Each entry is to be retyped exactly as it stands.
Source data: Begin
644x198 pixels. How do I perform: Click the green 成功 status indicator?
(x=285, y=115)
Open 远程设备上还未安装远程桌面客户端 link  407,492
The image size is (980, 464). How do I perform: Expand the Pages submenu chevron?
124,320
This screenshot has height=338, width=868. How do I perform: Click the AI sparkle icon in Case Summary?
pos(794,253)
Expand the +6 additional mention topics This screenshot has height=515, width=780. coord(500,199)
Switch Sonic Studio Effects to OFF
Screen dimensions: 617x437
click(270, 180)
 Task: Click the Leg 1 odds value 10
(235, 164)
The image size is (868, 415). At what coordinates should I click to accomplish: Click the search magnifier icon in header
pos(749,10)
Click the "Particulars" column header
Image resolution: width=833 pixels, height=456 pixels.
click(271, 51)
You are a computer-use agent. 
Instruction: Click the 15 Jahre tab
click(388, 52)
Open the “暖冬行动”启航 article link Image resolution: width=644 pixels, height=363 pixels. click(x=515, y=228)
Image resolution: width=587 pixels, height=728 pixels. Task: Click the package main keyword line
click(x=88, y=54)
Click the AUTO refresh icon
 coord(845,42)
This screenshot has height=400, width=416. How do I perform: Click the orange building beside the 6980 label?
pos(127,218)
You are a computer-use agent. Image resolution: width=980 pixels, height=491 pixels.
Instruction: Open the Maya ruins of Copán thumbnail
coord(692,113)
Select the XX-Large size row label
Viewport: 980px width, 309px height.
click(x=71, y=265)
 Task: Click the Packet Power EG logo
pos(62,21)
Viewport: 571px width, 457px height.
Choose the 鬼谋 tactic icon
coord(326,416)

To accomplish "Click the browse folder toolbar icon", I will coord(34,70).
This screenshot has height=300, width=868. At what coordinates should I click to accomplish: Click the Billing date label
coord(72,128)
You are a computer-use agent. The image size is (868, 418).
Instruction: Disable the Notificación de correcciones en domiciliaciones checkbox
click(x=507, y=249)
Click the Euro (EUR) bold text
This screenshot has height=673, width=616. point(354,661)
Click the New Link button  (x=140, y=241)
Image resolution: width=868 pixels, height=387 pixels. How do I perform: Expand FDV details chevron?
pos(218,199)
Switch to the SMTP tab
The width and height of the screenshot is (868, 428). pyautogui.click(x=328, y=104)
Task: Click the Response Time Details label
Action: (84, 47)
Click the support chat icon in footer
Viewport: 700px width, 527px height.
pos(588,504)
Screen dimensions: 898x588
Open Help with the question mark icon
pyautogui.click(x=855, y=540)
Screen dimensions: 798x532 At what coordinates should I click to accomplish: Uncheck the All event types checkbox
Source data: End
* Final answer
644x198 pixels. How do I perform: Click the green 成功 status indicator?
(x=285, y=115)
Open 远程设备上还未安装远程桌面客户端 link  407,492
The image size is (980, 464). How do I perform: Expand the Pages submenu chevron?
124,320
This screenshot has height=338, width=868. How do I perform: Click the AI sparkle icon in Case Summary?
pos(794,253)
Expand the +6 additional mention topics This screenshot has height=515, width=780. coord(500,199)
Switch Sonic Studio Effects to OFF
Screen dimensions: 617x437
click(270, 180)
 Task: Click the Leg 1 odds value 10
(235, 164)
The image size is (868, 415). At what coordinates should I click to accomplish: Click the search magnifier icon in header
pos(749,10)
Click the "Particulars" column header
Image resolution: width=833 pixels, height=456 pixels.
click(271, 51)
You are a computer-use agent. 
Instruction: Click the 15 Jahre tab
click(388, 52)
Open the “暖冬行动”启航 article link Image resolution: width=644 pixels, height=363 pixels. click(x=515, y=228)
Image resolution: width=587 pixels, height=728 pixels. Task: Click the package main keyword line
click(x=88, y=54)
Click the AUTO refresh icon
 coord(845,42)
This screenshot has height=400, width=416. How do I perform: Click the orange building beside the 6980 label?
pos(127,218)
You are a computer-use agent. Image resolution: width=980 pixels, height=491 pixels.
Instruction: Open the Maya ruins of Copán thumbnail
coord(692,113)
Select the XX-Large size row label
Viewport: 980px width, 309px height.
click(x=71, y=265)
 Task: Click the Packet Power EG logo
pos(62,21)
Viewport: 571px width, 457px height.
Choose the 鬼谋 tactic icon
coord(326,416)

To accomplish "Click the browse folder toolbar icon", I will coord(34,70).
This screenshot has height=300, width=868. At what coordinates should I click to accomplish: Click the Billing date label
coord(72,128)
You are a computer-use agent. The image size is (868, 418).
Instruction: Disable the Notificación de correcciones en domiciliaciones checkbox
click(x=507, y=249)
Click the Euro (EUR) bold text
This screenshot has height=673, width=616. point(354,661)
Click the New Link button  (x=140, y=241)
Image resolution: width=868 pixels, height=387 pixels. How do I perform: Expand FDV details chevron?
pos(218,199)
Switch to the SMTP tab
The width and height of the screenshot is (868, 428). pyautogui.click(x=328, y=104)
Task: Click the Response Time Details label
Action: (84, 47)
Click the support chat icon in footer
Viewport: 700px width, 527px height.
pos(588,504)
Screen dimensions: 898x588
Open Help with the question mark icon
pyautogui.click(x=855, y=540)
Screen dimensions: 798x532 At what coordinates should I click to accomplish: Uncheck the All event types checkbox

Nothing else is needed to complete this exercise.